I’m about 3/4’s of the way through “The Creation of America : Through Revolution to Empire” by Francis Jennings which makes quite clear that the answer to your query is a definitive NO because it was never intended to be so, unless the use of the term “people” is qualified as being a white gentry/merchant/slaveholder. Just thought I’d through this reference into the mix b/c, as you say, context is the key. Great links!

Posted by: b real | Sep 17 2004 15:04 utc | 18

@Uncle $cam
I agree that politicians of both parties are revoltingly arrogant (a pay raise, now? yeesh). But when I used to go to bars alone in Seoul, I would always make friends with the biggest soldier there who had an air of calm assurance, and no matter what happened in the bar I was always in the right place, always okay. There are always allies to be found when you are clear about avoiding ignorance and hot tempers (own included). Kerry and the Dems have problems, but they look like the ally in this bar, tonight.
@b real
Excellent contexting.
But about context, as important as it is to know the context, it is probably a fool’s mission to expect to change the context in a single step. Rather, we can change ourselves, we can make and transform our immediate friends and enemies, and then this grows big enough to start becoming the context. So my first question (in my wise moments) is – how do my plans change me? That is why I am suspicious of wishing for the greater of two weevils to win, because it would pervert me. And that seems to be the surest path to missing my goals, to betraying what matters, to choosing the wrong friends and wrong contexts.
Short version: If I hang out with the jerks at the bar, I will get what’s coming to them.
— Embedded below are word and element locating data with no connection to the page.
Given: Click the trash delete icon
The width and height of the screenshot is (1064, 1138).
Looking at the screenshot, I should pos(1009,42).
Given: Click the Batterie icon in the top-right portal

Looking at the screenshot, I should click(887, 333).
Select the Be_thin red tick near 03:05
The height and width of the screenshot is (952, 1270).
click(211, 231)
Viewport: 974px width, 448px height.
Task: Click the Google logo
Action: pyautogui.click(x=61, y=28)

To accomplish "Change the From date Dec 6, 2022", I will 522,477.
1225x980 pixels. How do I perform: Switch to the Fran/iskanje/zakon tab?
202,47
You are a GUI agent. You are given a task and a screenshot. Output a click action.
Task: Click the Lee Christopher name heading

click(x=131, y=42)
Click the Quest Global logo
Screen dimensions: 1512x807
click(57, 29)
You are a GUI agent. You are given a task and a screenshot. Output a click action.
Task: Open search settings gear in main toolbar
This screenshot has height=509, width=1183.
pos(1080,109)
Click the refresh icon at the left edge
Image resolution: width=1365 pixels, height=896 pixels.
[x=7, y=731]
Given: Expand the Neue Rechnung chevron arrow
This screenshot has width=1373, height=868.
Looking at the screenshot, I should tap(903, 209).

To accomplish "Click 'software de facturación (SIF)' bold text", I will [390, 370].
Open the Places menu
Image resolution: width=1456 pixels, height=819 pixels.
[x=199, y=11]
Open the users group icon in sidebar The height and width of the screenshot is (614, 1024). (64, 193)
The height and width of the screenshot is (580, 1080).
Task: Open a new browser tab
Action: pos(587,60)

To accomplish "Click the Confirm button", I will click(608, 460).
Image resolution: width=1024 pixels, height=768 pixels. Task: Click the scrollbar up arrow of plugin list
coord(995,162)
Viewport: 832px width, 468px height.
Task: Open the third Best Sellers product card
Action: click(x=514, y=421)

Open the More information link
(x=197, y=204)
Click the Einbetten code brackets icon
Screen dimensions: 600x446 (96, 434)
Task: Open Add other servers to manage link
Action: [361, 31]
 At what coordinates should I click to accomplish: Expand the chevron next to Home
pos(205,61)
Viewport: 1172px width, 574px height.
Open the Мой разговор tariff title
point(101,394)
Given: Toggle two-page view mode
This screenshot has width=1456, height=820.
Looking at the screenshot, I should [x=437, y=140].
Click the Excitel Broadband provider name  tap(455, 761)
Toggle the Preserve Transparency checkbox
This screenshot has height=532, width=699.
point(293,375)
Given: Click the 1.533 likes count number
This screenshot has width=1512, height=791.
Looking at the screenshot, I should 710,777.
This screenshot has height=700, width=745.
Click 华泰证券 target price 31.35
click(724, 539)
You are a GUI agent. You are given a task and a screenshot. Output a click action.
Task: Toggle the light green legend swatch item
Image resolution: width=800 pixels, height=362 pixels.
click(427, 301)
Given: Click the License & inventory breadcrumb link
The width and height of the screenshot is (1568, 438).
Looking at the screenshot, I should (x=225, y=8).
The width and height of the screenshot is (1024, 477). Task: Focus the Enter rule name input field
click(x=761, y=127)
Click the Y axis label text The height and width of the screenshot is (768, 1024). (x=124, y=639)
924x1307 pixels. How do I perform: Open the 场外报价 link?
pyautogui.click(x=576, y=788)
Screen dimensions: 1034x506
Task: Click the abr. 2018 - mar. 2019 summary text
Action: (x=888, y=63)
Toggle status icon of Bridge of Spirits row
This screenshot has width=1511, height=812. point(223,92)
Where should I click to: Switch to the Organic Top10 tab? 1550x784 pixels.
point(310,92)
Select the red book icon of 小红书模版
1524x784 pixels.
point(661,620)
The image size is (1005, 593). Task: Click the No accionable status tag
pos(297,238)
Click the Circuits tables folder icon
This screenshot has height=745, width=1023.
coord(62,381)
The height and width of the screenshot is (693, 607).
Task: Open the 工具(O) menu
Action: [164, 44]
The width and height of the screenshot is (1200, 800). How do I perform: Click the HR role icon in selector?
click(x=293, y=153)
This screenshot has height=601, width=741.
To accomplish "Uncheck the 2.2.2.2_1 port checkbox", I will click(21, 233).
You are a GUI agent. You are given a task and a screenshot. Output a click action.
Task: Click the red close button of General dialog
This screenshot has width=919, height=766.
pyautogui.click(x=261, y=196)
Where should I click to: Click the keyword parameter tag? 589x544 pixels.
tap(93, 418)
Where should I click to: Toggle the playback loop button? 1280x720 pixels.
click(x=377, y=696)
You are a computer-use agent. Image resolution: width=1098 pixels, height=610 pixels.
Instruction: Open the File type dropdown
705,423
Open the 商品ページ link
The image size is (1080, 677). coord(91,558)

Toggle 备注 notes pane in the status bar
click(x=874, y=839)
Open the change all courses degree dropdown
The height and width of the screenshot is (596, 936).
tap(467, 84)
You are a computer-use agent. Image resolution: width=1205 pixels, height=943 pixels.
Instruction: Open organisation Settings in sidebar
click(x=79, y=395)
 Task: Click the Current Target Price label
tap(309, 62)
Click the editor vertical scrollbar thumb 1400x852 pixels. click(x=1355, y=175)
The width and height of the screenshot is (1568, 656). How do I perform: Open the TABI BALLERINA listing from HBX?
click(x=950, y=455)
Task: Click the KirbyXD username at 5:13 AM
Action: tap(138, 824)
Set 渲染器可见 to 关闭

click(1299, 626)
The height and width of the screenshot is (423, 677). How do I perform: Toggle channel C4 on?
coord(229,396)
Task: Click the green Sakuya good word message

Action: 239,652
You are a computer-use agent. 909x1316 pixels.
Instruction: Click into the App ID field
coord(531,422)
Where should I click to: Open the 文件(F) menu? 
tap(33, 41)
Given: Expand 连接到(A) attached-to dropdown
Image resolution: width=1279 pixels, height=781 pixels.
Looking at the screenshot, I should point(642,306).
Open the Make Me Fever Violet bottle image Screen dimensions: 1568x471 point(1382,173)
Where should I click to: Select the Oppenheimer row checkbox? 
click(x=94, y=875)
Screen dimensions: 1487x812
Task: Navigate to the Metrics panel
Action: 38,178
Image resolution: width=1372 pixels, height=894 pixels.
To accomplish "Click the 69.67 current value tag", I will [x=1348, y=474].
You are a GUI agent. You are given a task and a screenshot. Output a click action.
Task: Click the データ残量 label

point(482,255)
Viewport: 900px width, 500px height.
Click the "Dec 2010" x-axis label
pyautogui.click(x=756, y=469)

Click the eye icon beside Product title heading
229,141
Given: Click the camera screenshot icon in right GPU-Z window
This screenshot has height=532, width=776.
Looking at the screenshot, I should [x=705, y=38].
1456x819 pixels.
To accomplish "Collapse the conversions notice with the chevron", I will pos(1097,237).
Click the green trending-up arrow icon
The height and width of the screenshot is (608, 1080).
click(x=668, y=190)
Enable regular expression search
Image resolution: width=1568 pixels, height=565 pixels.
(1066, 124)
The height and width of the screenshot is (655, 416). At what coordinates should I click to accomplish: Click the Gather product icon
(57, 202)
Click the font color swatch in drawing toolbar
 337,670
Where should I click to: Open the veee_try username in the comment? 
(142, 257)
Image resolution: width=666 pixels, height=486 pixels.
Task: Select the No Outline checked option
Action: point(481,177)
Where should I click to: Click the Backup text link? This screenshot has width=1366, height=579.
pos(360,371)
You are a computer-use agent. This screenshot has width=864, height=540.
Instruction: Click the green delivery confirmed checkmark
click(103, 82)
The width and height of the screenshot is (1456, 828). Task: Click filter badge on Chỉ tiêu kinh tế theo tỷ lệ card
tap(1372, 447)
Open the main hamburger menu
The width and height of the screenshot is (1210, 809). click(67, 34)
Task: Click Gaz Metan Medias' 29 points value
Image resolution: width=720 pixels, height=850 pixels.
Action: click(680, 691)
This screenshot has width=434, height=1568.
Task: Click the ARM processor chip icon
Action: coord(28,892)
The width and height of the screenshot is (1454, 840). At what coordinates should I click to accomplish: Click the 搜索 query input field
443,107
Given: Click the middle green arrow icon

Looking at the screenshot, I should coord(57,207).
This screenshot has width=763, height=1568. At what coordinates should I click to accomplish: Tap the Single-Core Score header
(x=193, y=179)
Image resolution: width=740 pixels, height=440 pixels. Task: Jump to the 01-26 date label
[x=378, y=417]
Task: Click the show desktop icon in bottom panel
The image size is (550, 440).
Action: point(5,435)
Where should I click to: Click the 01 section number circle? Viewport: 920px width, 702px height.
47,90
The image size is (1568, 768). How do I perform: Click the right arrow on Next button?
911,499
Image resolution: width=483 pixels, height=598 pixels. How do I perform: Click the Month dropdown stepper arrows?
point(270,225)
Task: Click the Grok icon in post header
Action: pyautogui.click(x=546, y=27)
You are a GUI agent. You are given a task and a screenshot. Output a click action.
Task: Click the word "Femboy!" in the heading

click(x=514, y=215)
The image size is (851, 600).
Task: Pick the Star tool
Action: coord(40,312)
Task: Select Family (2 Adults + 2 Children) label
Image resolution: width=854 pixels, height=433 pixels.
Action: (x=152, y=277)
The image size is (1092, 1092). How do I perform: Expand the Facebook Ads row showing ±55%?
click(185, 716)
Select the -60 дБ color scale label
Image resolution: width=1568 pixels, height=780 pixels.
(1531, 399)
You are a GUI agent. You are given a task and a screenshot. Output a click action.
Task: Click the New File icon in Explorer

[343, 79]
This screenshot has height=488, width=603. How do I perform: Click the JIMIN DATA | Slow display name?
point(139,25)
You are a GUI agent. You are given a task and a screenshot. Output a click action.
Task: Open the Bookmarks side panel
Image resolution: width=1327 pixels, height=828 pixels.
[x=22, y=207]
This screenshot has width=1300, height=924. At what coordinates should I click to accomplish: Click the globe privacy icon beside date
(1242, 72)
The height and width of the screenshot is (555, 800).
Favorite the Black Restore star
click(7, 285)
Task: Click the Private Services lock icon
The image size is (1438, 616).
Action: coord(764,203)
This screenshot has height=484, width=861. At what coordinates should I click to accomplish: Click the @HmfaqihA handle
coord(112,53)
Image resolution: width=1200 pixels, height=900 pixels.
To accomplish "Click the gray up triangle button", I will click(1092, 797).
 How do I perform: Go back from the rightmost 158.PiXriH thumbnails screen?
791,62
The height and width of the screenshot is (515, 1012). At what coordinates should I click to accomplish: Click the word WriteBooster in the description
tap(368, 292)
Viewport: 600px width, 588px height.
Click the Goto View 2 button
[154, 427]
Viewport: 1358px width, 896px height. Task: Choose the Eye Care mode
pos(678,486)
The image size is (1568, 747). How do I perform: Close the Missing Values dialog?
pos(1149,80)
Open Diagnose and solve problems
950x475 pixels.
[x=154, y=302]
Posted by: Citizen | Sep 17 2004 17:48 utc | 19

I may be too late for this thread, but I wanted to respond to one of Uncle $cams points above.
“How may people know that the executive branch gets their pay for life even after leaving office?”
Not exactly sure what you are getting at there, Uncle, but political appointees in the executive branch do not get their pay once they leave their job, and may or may not get some sort of retirement/benefit payment out of it down the road. The way they really make their money is when they cash in after leaving office and become lobbyists or otherwise go work for the industries they previously regulated or otherwise oversaw while in the government. (Tom Scully is a good example.)
Career executive branch employees in the federal civil service, a/k/a “faceless bureacrats”, of which I am one, have a pretty decent pay scale and benefits package, but notwithstanding the the bad rap we have with the public, a lot of us actually do work for it.

Posted by: maxcrat | Sep 17 2004 23:51 utc | 20

You are correct, I stand corrected. As of 1983 the exectutive branch does indeed pay into social securtiy.But It looks like is some cases they can draw up to 80% of their pay as pension. Nice, that one.

Posted by: Uncle $cam | Sep 18 2004 6:38 utc | 21

Democracy Now spends the hour today [2004.09.23] on the Idema case and the questions surrounding the trial, w/ Fogelnest back in the States & in the studio.